JOB 1
In the article on famous jewels below, translate this sentence into Spanish: "Emperor Napoleon gifted the diamond necklace to his second wife, Marie-Louise, to celebrate the birth of their son."
JOB 2
Carry the article on famous jewels below forward past its final sentence.

PASSAGE GIVEN
+--

The Most Famous Jewels in the World
Society6 Minutes Read

The Most Famous Jewels in the World

June 7, 2022 Share

Jewels have always held a pivotal place in society as monikers of history, culture and tradition. Many gemstones and iconic pieces of jewellery have infamous pasts that give historians and suitors alike a glimpse at what the world was like many moons ago.

Some have been stolen from conquered lands from ancient times, while others were purchased as gifts by the rich and famous. The world remains mesmerised by the legend and notoriety of many of these jewels’ rich beginnings.

From diamonds worn by Hollywood A-listers to baubles that have graced the crowns of royalty, take a look at some of the most well-known sparkling stones.

The Koh-I-Noor Diamond

The Koh-i-Noor is one of the largest cut diamonds in the world, weighing a colossal 105.6 carats. Owned by a string of sultans, warlords, and monarchs, the rock wound up in the English Crown Jewels collection after the British conquered Punjab. The 105-carat jewel is now kept in the Tower of London and sits atop the 1937 coronation crown of Queen Elizabeth.

The Koh-I-Noor Diamond

Napoleon Diamond Necklace

Emperor Napoleon gifted the diamond necklace to his second wife, Marie-Louise, to celebrate the birth of their son. The original necklace featured 234 diamonds — 28 old mine-cut diamonds, a fringe of nine pendeloques, and ten briolettes. Today, the Napoleon Diamond Necklace is on view at the National Museum of Natural History.

Napoleon Diamond Necklace

La Peregrina

Originally found off the coast of Panama in the mid-16th century, the teardrop-shaped La Peregrina passed by a succession of European kings and queens (Queen Mary included) and eventually wound up with an American royal, Elizabeth Taylor, in 1969.

+--

INFORMATION PROVIDED
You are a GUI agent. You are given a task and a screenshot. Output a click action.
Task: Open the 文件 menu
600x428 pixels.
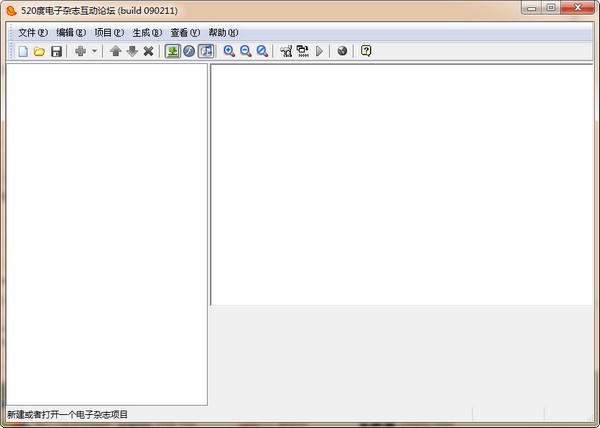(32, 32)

+--

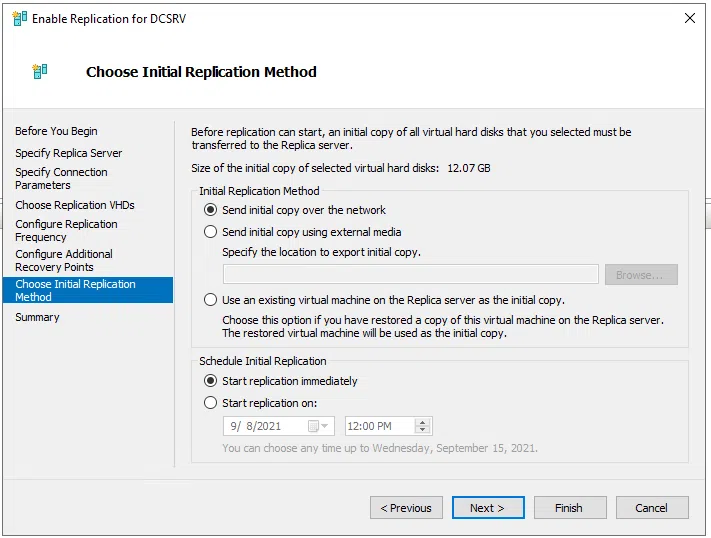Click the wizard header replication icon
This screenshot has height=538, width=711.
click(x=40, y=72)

+--

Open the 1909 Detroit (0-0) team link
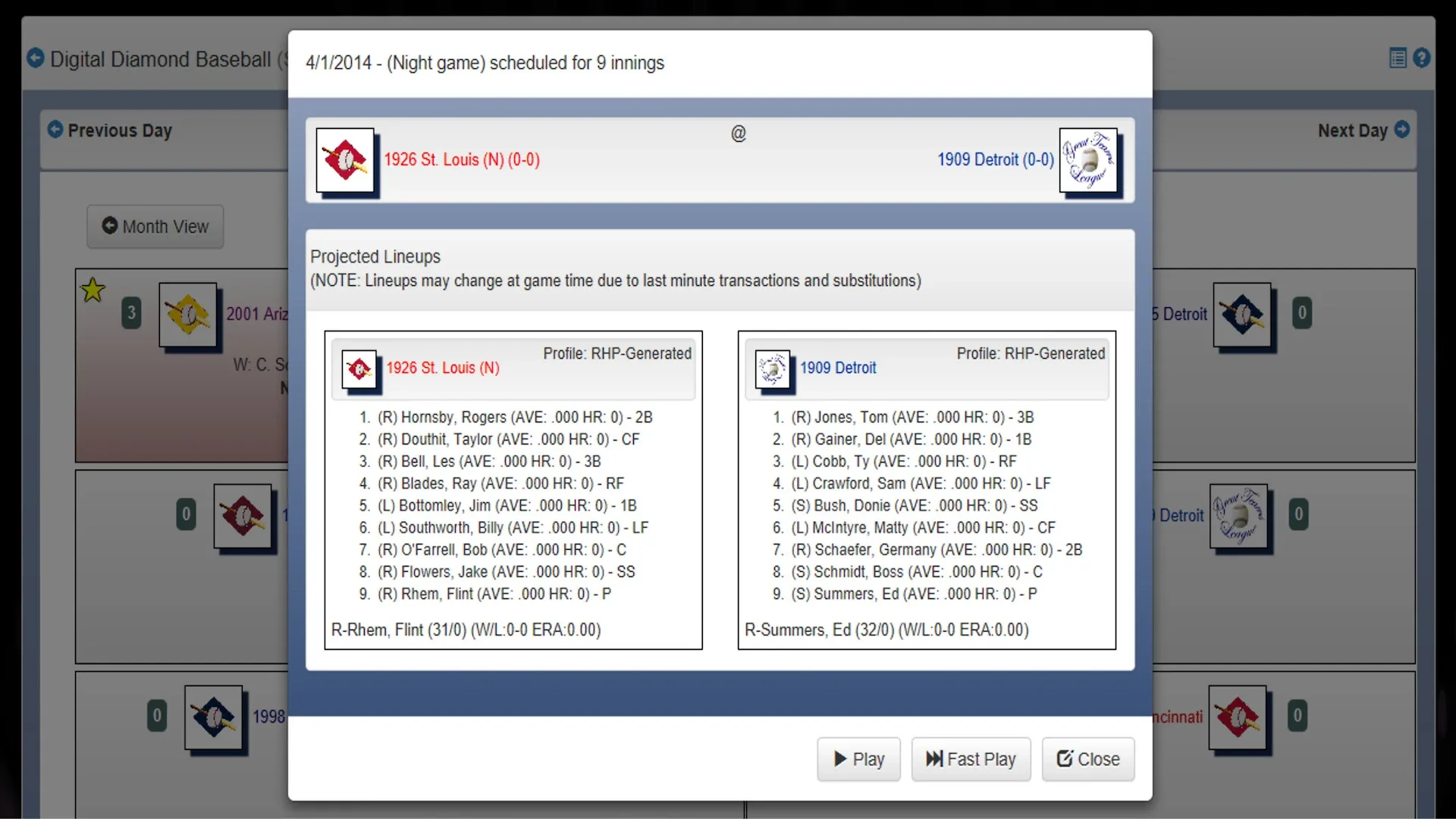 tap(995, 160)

+--

RESULT 1
El emperador Napoleón regaló el collar de diamantes a su segunda esposa, Marie-Louise, para celebrar el nacimiento de su hijo.

RESULT 2
La Peregrina

The Dresden Green 

The Dresden Green Diamond is the largest natural green diamond in the world, weighing a whopping 41 carats. Believed to be excavated in the Golconda region of India, the diamond’s history dates back to the early 18th century when it was bought by Friedrich Augustus I of Saxony for 400,000 thalers. The diamond is now on display at Dresden Castle in Germany.

The Dresden Green 

The Hope Diamond

Possibly one of the most well-known diamonds in the world, the Hope Diamond has a long and cursed history. Weighing in at 45.52 carats, it’s said to have originated from the Kollur Mine in India and was first owned by King Louis XIV of France in 1668 before it disappeared and later reemerged in London in 1812. The rock was donated to the Smithsonian in 1958.

The Hope Diamond

The Hutton-Mdivani Jadeite Necklace

Now owned by Cartier, this renowned piece of jadeite jewellery has an impressive provenance in royalty. Its previous owner, an American socialite and heiress Barbara Hutton was given the necklace by her father as a wedding gift for her marriage to a prince in 1933. The necklace was designed explicitly for Hutton and remained in the family for five decades.

The Hutton-Mdivani Jadeite Necklace

The Pink Star

At 59.60 carats, the beautiful pink oval-cut diamond is the world’s most expensive jewel sold at auction and the largest flawless, vivid pink diamond that the Gemological Institute of America (GIA) has ever graded. This strawberry-coloured jewel is prized for its size, clarity, and intensity of colour.

The Pink Star

The Tiffany Diamond

Tiffany & Co.’s beloved 128-carat yellow diamond was found in South Africa in 1877. It embellished Audrey Hepburn’s neck while she was doing press for Breakfast at Tiffany’s, and today, it’s on permanent display in Tiffany’s Fifth Avenue store. The famed yellow Tiffany Diamond is synonymous with the house and has become a symbol of Tiffany & Co.’s enduring grandeur.

The Tiffany Diamond

Queen Marie Antoinette’s Pearl

Not just any pearl, it belonged to the ill-fated French Queen Marie Antoinette and was part of a jewellery collection sold by Italy’s royal Bourbon-Parma house. The 18th-century pearl and diamond pendant is believed to have been among the jewels stowed away in 1791 as the King and Queen scheduled to flee from the armed revolutionaries surrounding them. The gems were given to Marie Antoinette’s only surviving child, Marie-Thérèse de France, who endowed the present part of the collection to her niece, the Duchess of Parma.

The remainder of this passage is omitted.